Costs and profitability of High-Density and Ultra-High-Density cherry plantations in Wasco County (USA)

25 Aug 2023
1038

Alessandro Palmieri - University of Bologna (IT)
Cherry Times technical-scientific committee

One of the most topical issues in modern cerasiculture is undoubtedly that of comparing plants with different densities. Increased density leads to higher initial costs and a shorter productive life span of the plants, two factors with a high impact on production costs.

On the other hand, it allows for higher yields and earlier entry into production, thus increasing potential revenues, as well as more efficient plant management, which can have a significant effect on costs.

A detailed comparison analysis comes from Wasco County, USA [1], where the economic results of two plants were compared, one with a density of around 850 plants/ha (High-Density, HD) and one with 1,630 plants/ha (Ultra-High-Density, UHD).

Standard growing conditions of the area and a mix of the main varieties of the area were considered with regard to production results. With regard to production cycles, for the HD plant, entry into full economic production after 5 years and a subsequent duration of 25 years was considered, with an average yield of 14,000 pounds/acre.

For the UHD plant, entry into full production was considered already after three years, but with a full production period limited to 20 years and an average yield of 24,000 pounds/acre.

One important aspect that follows is that the total cost of planting and breeding (thus including all the years prior to full production) is substantially the same for the two plants, at around $53,000/acre [2], despite the fact that the UHD plant costs more than $10,500/acre for the astons and $7,200/acre for supports, compared to only $5,600/acre for the plants in the HD plant.

The expenses incurred during the extra 2 years of breeding actually bridge this differential.


HDUHD

$/ha$/Kg$/ha$/Kg
A. Revenues29.4051,8750.4091,87
B. Variable costs18.2661,1625.8870,96
Pruning1.4340,096730,03
Fertilisation
6220,046220,02
Defence and weeding
3.1740,203.2580,12
Harvest10.2680,6518.0790,67
Other2.7680,183.2560,12
C. Fixed costs8.9580,5713.3280,50
Amortisation
4.0820,266.9230,26
Meccanizzazione1.3810,092.9100,11
Land Cap. use price
1.4830,091.4830,06
Other2.0130,132.0130,07
D. Overall costs (B+C)27.2241,7339.2151,46
E. Contribution margin (A-D)2.1810,1411.1940,42

Source: elaboration by Thompson et al., 2022.
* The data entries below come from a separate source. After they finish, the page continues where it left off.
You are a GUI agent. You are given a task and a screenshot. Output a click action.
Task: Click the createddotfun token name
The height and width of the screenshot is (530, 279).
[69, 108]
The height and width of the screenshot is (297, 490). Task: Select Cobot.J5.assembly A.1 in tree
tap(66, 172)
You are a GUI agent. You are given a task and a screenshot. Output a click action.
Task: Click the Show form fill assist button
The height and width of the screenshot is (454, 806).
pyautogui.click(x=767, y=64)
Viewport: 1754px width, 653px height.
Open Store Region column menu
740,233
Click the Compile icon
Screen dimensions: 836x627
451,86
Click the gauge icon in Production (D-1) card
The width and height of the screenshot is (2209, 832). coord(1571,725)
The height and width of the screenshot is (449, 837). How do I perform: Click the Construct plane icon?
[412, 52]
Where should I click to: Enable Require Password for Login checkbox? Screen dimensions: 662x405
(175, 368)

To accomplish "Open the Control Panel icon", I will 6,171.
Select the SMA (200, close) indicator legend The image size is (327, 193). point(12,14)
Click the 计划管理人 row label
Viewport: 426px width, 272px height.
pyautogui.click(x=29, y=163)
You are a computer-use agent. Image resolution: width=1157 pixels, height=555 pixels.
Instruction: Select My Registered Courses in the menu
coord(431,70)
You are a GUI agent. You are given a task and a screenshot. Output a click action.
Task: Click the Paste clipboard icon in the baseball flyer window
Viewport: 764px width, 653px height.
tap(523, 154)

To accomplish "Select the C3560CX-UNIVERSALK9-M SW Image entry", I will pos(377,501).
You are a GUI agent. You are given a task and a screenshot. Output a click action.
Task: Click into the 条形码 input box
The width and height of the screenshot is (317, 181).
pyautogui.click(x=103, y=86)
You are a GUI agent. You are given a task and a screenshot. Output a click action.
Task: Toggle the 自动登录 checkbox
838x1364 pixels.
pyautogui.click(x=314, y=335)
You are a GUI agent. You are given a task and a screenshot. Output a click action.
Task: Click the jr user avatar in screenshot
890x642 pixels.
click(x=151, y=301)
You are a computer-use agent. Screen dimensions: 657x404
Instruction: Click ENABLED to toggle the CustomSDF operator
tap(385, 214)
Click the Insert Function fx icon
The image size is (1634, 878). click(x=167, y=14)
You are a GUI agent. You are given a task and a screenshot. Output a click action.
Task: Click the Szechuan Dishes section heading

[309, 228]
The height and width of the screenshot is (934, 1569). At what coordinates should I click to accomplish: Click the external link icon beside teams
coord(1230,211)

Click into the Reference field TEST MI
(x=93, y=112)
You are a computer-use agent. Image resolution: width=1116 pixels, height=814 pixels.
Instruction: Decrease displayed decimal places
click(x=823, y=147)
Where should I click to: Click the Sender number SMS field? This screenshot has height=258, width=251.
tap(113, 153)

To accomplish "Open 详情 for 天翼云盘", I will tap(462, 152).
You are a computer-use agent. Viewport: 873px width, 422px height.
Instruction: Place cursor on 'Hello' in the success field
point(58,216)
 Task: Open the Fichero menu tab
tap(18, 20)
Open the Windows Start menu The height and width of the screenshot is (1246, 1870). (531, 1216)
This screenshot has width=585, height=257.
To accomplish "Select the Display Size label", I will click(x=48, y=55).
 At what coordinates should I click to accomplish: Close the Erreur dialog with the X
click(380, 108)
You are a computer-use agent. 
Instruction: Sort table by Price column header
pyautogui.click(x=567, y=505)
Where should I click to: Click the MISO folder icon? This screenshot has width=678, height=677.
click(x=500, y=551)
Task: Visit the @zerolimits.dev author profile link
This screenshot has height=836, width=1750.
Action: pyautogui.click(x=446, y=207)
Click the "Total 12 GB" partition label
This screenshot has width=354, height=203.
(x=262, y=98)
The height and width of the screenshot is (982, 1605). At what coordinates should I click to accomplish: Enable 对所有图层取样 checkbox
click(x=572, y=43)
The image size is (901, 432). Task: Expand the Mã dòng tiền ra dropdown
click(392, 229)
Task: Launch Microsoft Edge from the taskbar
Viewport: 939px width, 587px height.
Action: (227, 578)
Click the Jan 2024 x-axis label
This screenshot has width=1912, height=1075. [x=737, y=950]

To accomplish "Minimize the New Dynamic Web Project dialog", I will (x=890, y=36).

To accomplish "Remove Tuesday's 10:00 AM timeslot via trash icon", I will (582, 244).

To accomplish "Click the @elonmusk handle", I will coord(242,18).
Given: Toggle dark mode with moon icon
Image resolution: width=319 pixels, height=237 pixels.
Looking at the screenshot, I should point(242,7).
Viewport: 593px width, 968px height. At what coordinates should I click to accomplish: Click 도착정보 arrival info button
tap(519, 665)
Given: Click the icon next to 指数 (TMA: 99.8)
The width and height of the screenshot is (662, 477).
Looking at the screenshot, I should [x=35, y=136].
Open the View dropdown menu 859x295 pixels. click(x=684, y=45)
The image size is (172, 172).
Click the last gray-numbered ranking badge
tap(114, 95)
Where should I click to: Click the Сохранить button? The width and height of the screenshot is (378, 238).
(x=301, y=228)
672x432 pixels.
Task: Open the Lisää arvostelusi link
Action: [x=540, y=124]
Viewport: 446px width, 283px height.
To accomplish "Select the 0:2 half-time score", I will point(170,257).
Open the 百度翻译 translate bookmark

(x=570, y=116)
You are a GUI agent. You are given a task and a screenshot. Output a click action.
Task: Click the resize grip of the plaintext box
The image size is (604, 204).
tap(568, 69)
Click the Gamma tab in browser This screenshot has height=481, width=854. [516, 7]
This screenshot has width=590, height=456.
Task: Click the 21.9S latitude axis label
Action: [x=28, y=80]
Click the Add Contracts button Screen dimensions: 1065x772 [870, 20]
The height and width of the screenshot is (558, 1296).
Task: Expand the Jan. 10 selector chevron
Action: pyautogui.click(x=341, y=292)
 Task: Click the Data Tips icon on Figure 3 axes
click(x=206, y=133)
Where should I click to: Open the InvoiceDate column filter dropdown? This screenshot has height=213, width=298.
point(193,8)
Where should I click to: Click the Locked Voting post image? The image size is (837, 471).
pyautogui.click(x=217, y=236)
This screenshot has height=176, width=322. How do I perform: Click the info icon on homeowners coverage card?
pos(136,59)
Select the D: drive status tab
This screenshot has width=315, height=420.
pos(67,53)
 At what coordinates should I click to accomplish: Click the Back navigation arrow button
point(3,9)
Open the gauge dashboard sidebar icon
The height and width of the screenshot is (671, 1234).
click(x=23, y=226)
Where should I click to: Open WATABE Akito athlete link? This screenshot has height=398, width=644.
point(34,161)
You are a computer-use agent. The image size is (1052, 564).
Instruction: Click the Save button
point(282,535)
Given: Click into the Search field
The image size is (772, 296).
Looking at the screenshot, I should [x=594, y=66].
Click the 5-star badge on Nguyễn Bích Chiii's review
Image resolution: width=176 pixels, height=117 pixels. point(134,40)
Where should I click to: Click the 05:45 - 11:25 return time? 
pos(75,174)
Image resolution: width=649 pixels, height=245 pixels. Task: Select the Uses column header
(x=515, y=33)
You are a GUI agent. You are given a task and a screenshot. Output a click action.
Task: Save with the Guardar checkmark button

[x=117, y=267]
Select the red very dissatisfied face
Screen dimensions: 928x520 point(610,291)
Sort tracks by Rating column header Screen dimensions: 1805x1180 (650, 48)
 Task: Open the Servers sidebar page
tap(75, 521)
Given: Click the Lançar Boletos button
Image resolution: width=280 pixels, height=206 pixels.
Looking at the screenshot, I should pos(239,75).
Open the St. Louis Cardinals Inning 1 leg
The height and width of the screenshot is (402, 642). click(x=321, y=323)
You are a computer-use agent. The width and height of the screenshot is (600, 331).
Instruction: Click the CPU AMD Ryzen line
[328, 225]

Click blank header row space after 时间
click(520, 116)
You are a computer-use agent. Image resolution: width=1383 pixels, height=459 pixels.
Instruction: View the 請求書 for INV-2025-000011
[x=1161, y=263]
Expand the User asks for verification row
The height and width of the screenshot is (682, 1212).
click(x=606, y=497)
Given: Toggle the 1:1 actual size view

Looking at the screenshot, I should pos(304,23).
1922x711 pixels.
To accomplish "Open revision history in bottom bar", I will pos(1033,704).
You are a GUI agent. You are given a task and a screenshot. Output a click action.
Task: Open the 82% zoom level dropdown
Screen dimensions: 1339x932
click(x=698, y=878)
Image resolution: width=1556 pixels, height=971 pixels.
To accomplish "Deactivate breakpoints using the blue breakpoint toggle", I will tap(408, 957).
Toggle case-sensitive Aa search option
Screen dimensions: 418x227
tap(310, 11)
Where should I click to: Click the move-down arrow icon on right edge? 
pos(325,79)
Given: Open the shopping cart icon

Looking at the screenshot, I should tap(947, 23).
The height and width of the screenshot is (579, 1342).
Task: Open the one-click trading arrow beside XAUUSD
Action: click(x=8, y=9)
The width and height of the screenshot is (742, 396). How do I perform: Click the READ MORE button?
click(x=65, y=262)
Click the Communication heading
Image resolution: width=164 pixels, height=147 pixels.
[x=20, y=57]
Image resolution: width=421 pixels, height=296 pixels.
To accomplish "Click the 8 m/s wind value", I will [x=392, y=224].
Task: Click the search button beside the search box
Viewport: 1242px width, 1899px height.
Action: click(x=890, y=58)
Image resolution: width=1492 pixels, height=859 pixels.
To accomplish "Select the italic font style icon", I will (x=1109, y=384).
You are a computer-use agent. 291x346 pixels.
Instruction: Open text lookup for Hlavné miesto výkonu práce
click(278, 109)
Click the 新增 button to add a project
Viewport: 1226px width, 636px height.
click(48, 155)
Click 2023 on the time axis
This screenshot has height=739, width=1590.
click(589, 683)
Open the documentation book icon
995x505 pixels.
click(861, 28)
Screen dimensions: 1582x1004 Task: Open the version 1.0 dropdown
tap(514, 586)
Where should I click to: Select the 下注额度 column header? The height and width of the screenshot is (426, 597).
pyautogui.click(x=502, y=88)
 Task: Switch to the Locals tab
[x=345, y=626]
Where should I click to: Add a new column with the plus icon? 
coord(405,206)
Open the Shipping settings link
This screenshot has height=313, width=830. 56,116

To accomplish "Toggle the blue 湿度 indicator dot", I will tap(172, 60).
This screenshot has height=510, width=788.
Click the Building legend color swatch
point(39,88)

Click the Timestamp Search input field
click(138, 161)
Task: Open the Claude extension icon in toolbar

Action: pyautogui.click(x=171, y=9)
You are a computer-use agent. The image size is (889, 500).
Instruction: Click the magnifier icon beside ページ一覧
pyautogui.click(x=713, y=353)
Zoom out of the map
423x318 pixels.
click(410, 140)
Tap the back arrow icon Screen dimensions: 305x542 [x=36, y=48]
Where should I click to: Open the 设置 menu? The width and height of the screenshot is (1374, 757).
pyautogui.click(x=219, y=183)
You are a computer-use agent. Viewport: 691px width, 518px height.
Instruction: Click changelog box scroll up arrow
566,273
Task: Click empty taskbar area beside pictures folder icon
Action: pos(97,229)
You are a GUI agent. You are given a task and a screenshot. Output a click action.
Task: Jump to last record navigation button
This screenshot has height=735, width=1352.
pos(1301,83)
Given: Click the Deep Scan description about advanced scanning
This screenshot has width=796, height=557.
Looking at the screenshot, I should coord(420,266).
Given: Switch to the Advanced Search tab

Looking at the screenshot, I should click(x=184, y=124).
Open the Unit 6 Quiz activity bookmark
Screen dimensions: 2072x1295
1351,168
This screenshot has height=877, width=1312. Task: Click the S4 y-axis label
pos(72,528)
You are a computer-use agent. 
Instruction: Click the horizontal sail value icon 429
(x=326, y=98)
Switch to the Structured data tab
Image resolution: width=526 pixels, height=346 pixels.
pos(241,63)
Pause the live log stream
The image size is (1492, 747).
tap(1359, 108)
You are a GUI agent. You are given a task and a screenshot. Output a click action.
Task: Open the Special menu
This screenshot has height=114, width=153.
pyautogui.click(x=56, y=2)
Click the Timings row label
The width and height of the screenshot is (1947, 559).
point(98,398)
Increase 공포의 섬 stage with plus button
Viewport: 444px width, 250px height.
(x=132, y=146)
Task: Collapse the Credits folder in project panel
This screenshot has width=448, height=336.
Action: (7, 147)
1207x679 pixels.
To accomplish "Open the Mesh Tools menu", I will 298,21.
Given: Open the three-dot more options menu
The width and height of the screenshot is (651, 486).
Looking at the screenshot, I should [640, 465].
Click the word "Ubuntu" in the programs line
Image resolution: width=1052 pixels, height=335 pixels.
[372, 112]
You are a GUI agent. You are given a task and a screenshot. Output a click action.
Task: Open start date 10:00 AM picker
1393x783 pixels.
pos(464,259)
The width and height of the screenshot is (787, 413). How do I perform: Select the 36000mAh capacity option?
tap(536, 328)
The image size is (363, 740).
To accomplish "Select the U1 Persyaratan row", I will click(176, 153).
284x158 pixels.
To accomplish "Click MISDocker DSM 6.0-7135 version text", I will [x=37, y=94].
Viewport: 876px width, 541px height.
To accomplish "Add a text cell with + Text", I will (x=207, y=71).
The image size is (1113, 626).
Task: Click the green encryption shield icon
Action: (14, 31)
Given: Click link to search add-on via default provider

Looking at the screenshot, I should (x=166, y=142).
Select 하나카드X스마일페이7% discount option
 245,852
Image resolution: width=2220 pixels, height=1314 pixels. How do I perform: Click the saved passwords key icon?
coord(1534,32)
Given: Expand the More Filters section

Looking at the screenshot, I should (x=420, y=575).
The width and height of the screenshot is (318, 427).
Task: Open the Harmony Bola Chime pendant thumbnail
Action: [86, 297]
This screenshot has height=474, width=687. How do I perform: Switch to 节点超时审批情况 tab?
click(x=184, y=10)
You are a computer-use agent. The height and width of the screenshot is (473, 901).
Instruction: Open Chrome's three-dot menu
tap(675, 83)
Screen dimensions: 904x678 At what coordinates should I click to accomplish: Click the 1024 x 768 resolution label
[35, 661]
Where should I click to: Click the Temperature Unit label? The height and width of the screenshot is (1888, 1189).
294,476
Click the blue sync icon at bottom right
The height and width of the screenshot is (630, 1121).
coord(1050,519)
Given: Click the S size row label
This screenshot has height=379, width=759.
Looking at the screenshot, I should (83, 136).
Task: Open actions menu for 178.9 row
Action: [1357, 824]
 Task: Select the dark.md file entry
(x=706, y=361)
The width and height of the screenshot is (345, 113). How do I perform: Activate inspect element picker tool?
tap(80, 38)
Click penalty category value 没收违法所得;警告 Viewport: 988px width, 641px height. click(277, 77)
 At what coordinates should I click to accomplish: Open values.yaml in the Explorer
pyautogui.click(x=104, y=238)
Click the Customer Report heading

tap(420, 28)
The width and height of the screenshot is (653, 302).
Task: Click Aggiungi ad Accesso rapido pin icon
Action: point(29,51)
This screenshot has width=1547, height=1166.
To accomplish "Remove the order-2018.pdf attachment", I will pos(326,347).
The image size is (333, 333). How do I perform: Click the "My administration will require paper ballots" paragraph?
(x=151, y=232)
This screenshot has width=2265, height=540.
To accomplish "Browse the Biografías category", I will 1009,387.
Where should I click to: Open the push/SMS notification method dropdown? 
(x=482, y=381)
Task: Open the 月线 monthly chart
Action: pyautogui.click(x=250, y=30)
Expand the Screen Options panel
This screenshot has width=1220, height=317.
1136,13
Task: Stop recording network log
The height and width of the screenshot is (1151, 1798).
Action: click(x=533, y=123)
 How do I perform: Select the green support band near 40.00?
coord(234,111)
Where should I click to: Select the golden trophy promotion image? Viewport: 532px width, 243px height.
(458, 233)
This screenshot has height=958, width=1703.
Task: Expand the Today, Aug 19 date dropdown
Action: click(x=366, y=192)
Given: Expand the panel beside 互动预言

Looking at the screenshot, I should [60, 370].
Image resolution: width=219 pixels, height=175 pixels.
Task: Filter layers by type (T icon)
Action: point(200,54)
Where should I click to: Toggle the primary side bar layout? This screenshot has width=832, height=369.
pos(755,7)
In table 1, the average production costs are detailed, for ease of understanding related to 1 hectare of land and 1 kilogram of production, for the two plant types. As can be seen, assuming an average selling price of $1.87/kg, the revenue per hectare of the two plants is significantly different, about $30,000 for the HD plant and $50,000 for the UHD plant, i.e. 71% more.

Total production costs, on the other hand, are 44% higher for the UHD system, but the difference is, in fact, almost only the cost of harvesting, which is $18,000 compared to just over $10,000. On the other hand, the UHD system allows the cost of pruning to be reduced and the cost of defence and fertilisation to be kept substantially at the same level.

In terms of fixed costs, the UHD plant is understandably more expensive (about 48% more), due to the higher depreciation rate (due to the shorter production duration) and the higher fixed costs of mechanisation.

Overall, therefore, the HD plant results in a margin of about $2,200/ha, or $0.14/kg, while the UHD plant shows a margin of over $11,000/ha, or $0.42/kg.

Figure 1 shows the economic dynamics recorded for the plants examined for each year of life, i.e. revenues, costs and margins. The clear difference in marginality in favour of the UHD plant is clearly visible, due to the greater revenues and the earliest entry into production, and which is realised in a recovery of investment costs (variable and fixed, without considering interest) in the 8th year against the 15th year of the HD plant.

On the other hand, the higher riskiness of the UHD plant, due to the higher planting and management costs, is a counterbalance: the production values considered are to be attributed to highly professional fruit growers under ordinary conditions. Incorrect management of the plant or particularly severe adversities that lead to a significant reduction in values can naturally change the economic scenario decisively.


[1] Ashley Thompson, Clark Seavert, & Lynn Long (2022), The Costs and Returns to Establish and Produce Sweet Cherries in a High-Density and Ultra-High-Density Orchard in Wasco County. OSU Extension Service.
[2] The average exchange rate for the year 2022 is $1.05 per euro.